Because microtubules are important components of cell motility and intracellular transport, it is reasonable to propose that the depolymerizing effect of an antimicrotubule agent, estramustine, on glioma microtubules would modulate cell invasiveness. To determine whether matrix metalloproteinases, key factors in cell invasion, are affected by exposure to estramustine, a cell proliferation assay, a zymogram, a collagenolysis assay and a haptoinvasion assay were used in this study. The zymogram revealed that an activated (62 kDa) form of matrix metalloproteinase-2 diminished with increasing estramustine concentrations. The collagenolysis assay demonstrated approximately 2.5- to 21-fold lower rates of enzymatic activity suppressed by estramustine in a dose-dependent manner at estramustine concentrations of 1, 5, and 10 microM, compared with the control group.
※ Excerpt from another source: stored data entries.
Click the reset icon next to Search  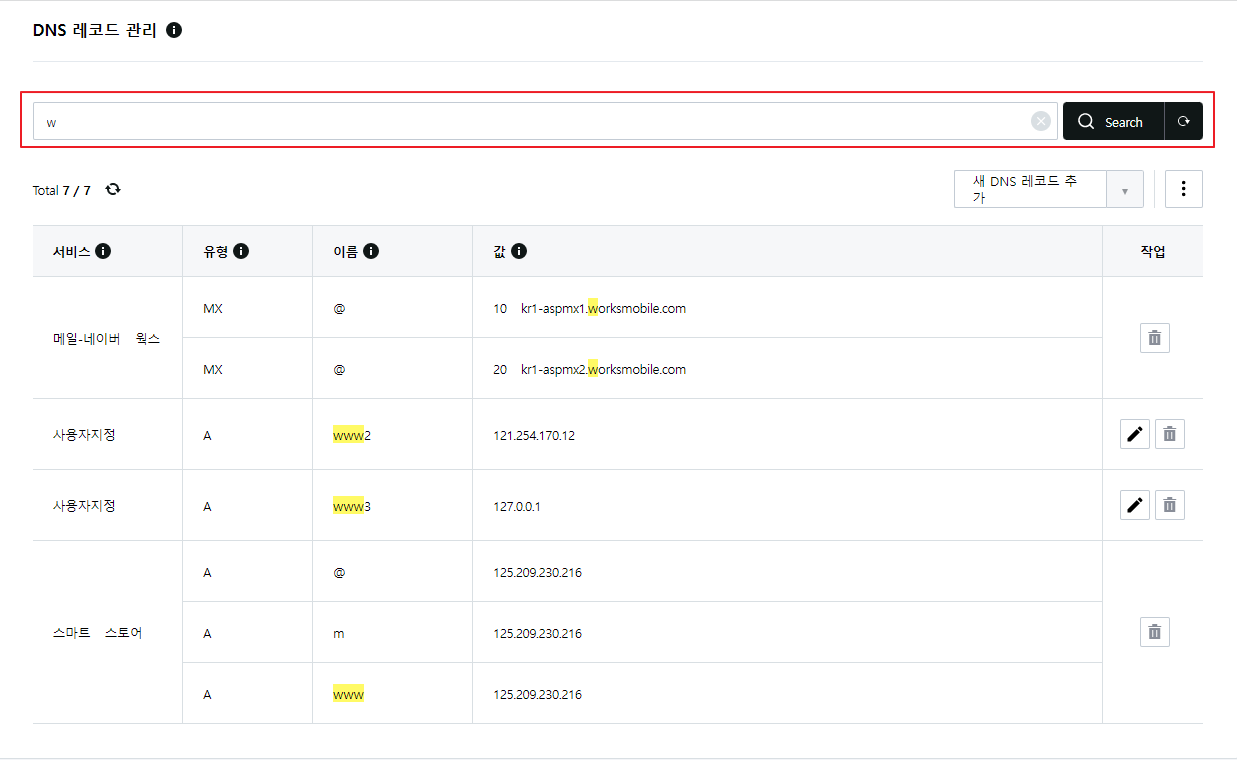tap(1183, 122)
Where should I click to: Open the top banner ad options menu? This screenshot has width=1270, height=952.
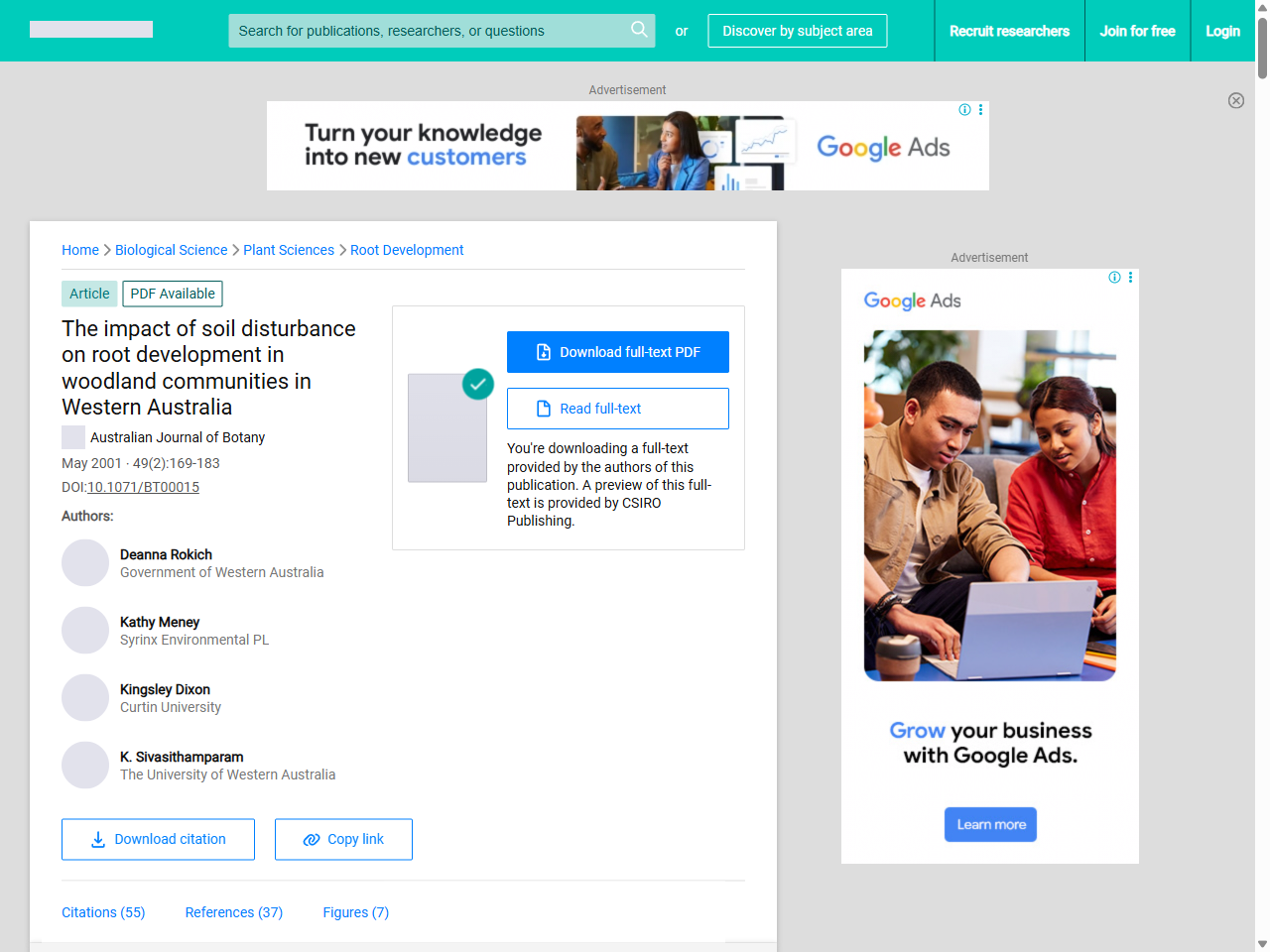980,110
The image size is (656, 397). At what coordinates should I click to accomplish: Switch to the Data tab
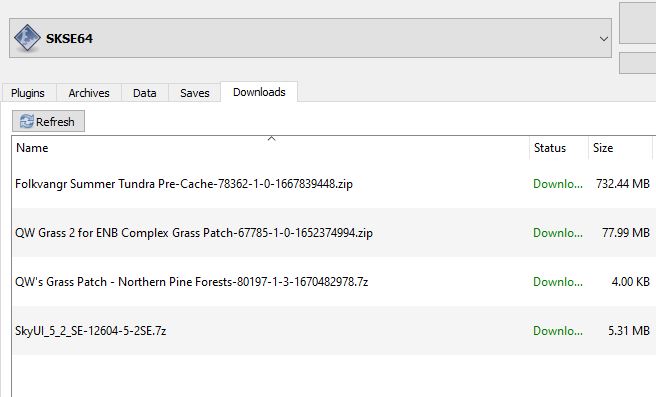145,92

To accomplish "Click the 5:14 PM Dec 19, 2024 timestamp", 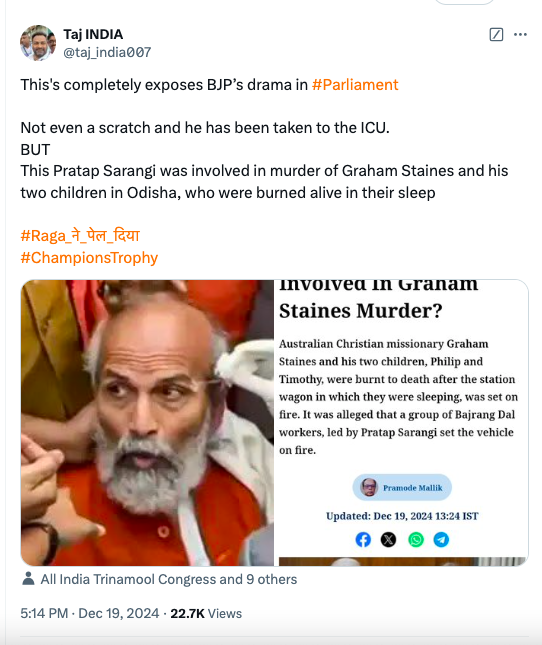I will [90, 613].
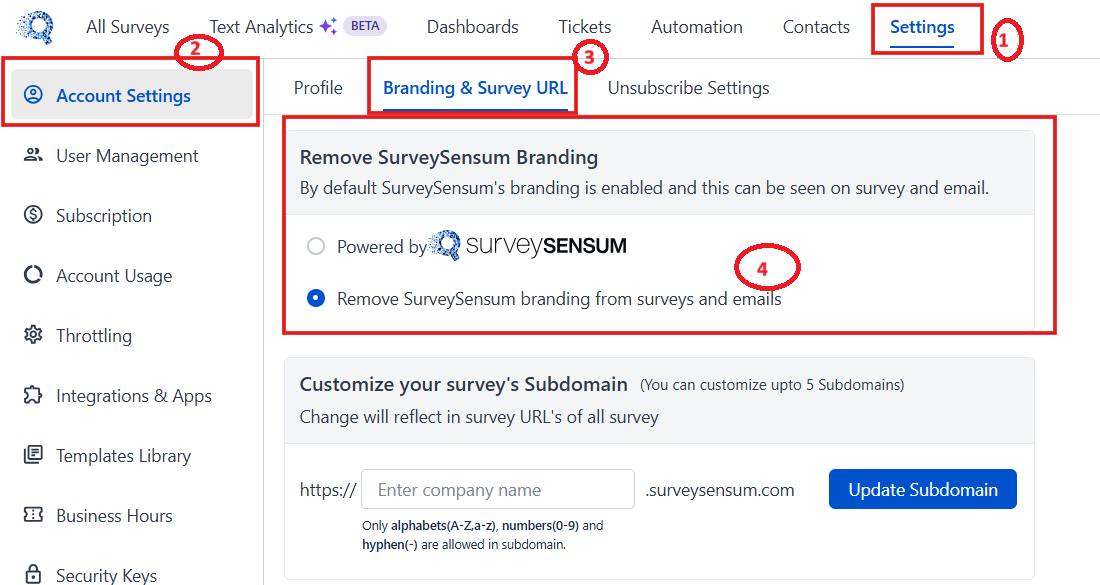Click the Text Analytics sparkle icon
This screenshot has height=585, width=1100.
[328, 27]
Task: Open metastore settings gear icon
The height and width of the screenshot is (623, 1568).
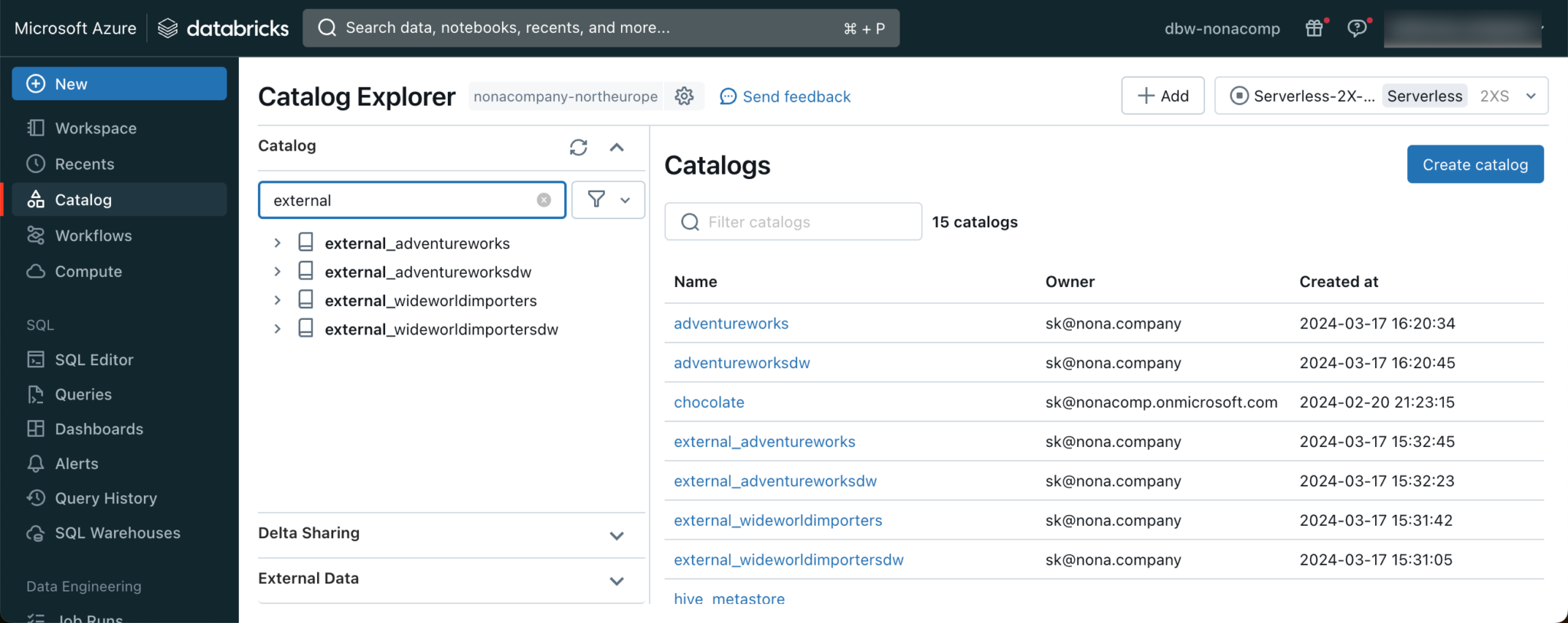Action: click(x=684, y=96)
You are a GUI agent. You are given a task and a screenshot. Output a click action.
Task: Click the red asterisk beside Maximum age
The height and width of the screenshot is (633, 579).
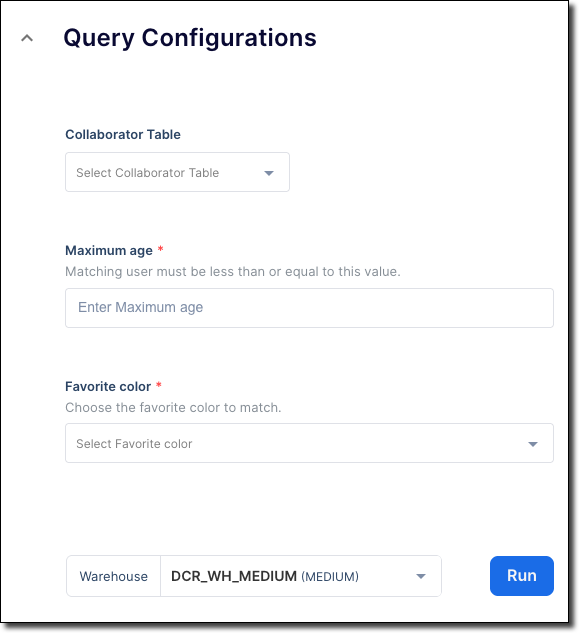click(x=160, y=249)
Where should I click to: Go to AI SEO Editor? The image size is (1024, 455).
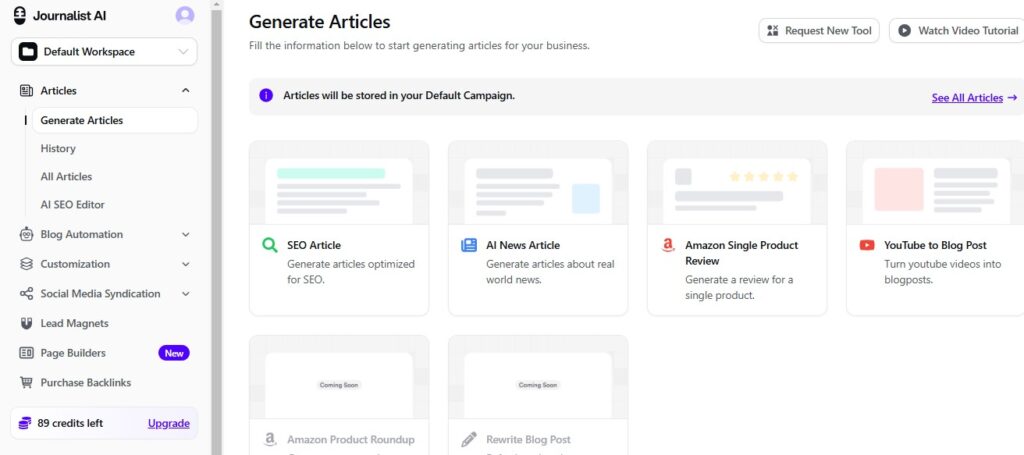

On the haptoinvasion assay, no statistically significant difference was seen in the 0.5 microM estramustine group, whereas 1-10 microM estramustine groups revealed significant suppression of invasion from 6 to 24 h in a dose-dependent manner. The results suggest that estramustine suppresses the invasion of U87MG cells in vitro using the decreasing available matrix metalloproteinase-2, an effect caused by the disassembly of microtubules. Suppression of the infiltrative capacity of malignant glioma cells could be of significant value in the treatment of this disease.